Federal authorities Thursday charged four former top executives of Charter Communications Inc., the nation’s third- largest cable television company, with conspiring to defraud investors by making it look as if the company had more money and cable subscribers than it did.

A federal grand jury in St. Louis indicted former Chief Operating Officer David Barford, 44, of Chesterfield, Mo., and former Chief Financial Officer Kent Kalkwarf, 45, of St. Louis, on 14 counts of mail fraud, wire fraud and conspiracy to commit wire fraud during 2000 and 2001.

Charter’s former senior vice president, James Smith, 55, of Southern California, was indicted on eight counts of wire fraud and conspiracy. Former Senior Vice President David McCall, 48, of Laurens, S.C., was indicted on one count of conspiracy to commit wire fraud. Charges against McCall and Smith are related to an alleged 2001 scheme to inflate Charter’s subscriber numbers.

If convicted, each defendant could face up to five years in prison and fines of as much as $250,000 on each count. Barford and Kalkwarf were fired by Charter in 2002. Smith left the company in 2001, and McCall resigned this year, Charter said.


Robert Haar, a St. Louis attorney representing Kalkwarf, said the defendants “are being made scapegoats.”

The St. Louis-based company, controlled by Microsoft Corp. co-founder Paul Allen, has 6.7 million subscribers nationwide and about 500,000 in Southern California.It is the third-largest cable operator in the Los Angeles region.

The charges stem from an investigation launched last year of the company’s accounting practices. The federal probe has focused on how the company counted its customers and accounted for payments from programmers and suppliers. Charter also faces a similar investigation by the Securities and Exchange Commission.

Neither the firm nor any of its directors was charged. Federal prosecutors said that Charter was not a target of the investigation and praised its cooperation.


Charter said in a statement that “the indictment of four former employees should not impact the company’s ability to execute its operating plan going forward.” Charter acknowledged this year that it had overstated its sales and cash-flow figures back to 2000 and said it lost $1.87 billion in the fourth quarter after conforming to new accounting rules.

Analysts welcomed Thursday’s indictments because they suggest that the federal investigation is in its final stages.

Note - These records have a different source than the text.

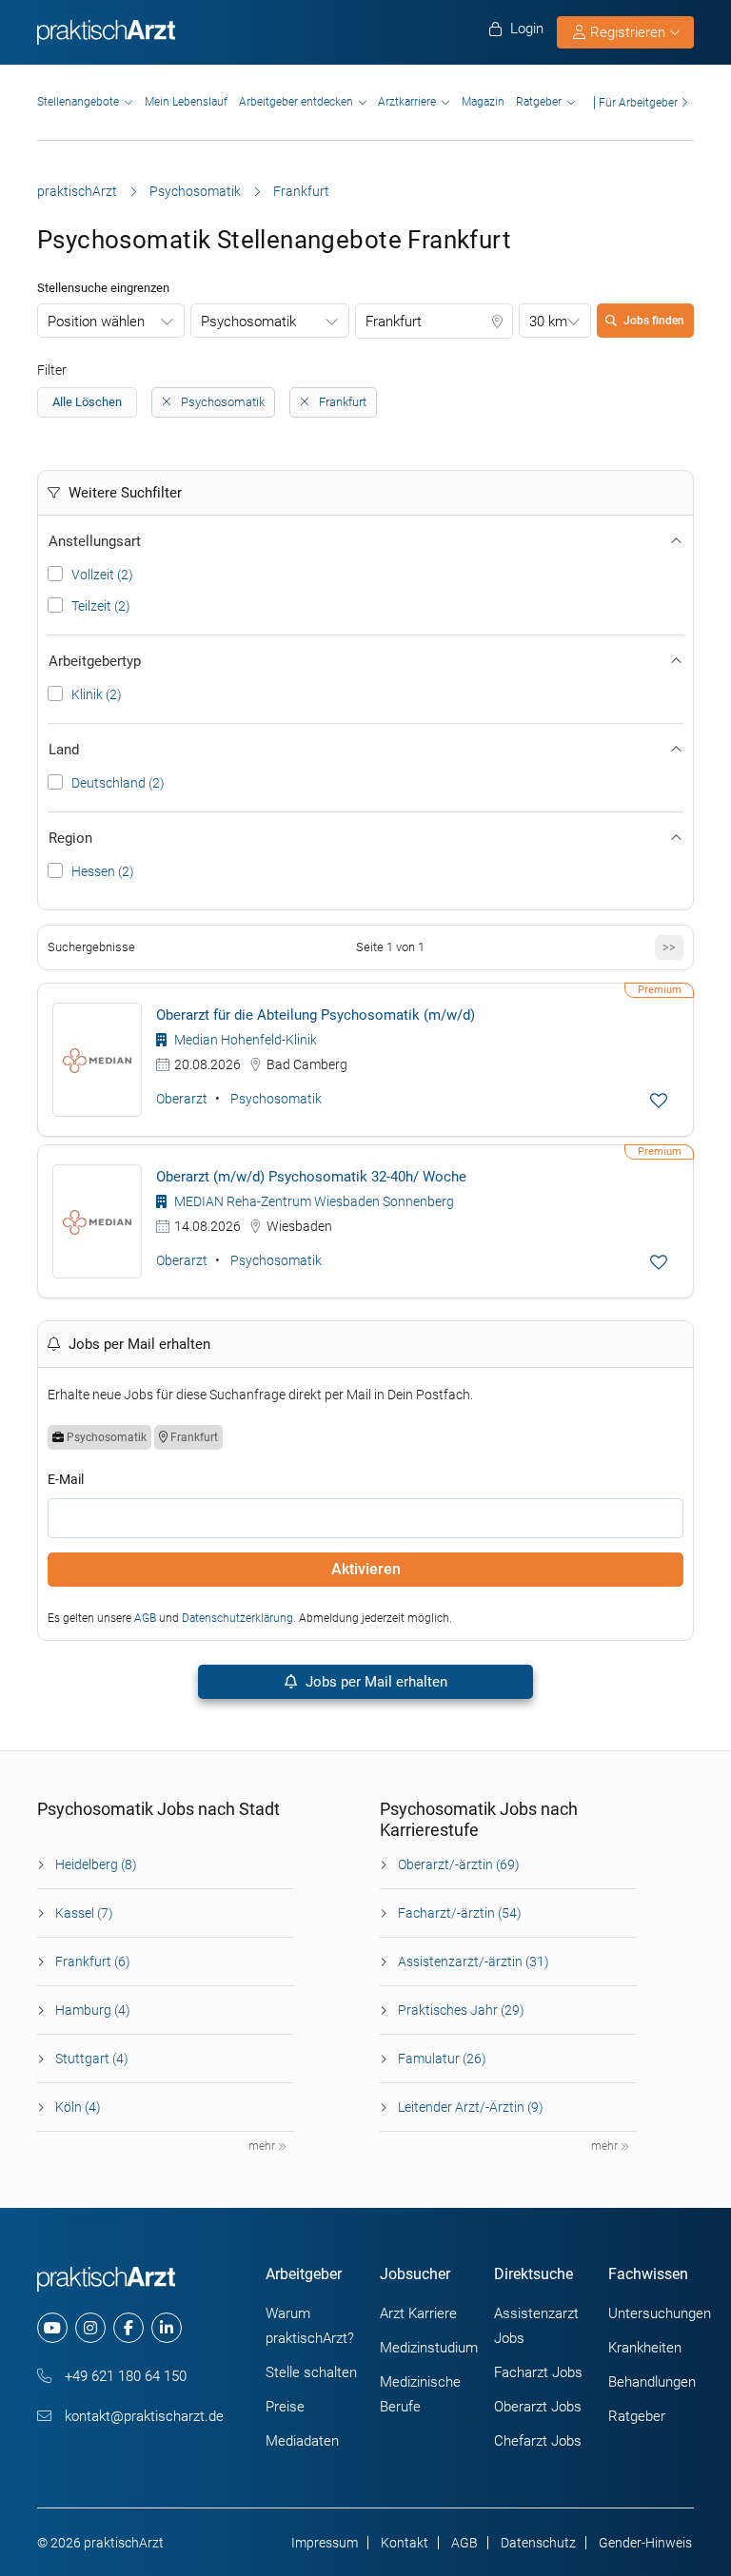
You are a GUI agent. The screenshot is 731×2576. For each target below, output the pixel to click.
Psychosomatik (195, 191)
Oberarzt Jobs (538, 2406)
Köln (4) (78, 2107)
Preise (285, 2406)
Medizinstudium (429, 2347)
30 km (548, 321)
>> (669, 947)
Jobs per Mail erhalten (374, 1681)
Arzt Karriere (418, 2313)
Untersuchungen (659, 2313)
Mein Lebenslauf (186, 101)
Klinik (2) (96, 694)
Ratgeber (539, 101)
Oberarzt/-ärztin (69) (459, 1864)
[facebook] (128, 2328)
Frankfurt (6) (92, 1961)
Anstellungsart (95, 541)
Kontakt (404, 2542)
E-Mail (66, 1479)
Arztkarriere (407, 101)
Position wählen (96, 321)
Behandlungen (652, 2382)
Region (70, 838)
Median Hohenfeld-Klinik (244, 1039)
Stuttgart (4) (91, 2058)
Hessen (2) (102, 871)
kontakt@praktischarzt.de (142, 2416)
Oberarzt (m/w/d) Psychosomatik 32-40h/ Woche (311, 1176)
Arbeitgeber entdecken (296, 101)
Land (64, 749)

“We view this announcement as a positive for Charter, given that it potentially removes a yearlong overhang on its securities,” said Aryeh Bourkoff, a cable industry analyst at UBS.

Charter’s stock has plummeted since the investigation began last year. The firm has installed new management and slowed losses of basic-cable subscribers, and is seeking to slash $19 billion in debt. Its shares fell 20 cents on Thursday to $4.78 on Nasdaq. The indictments were announced after the close of trading.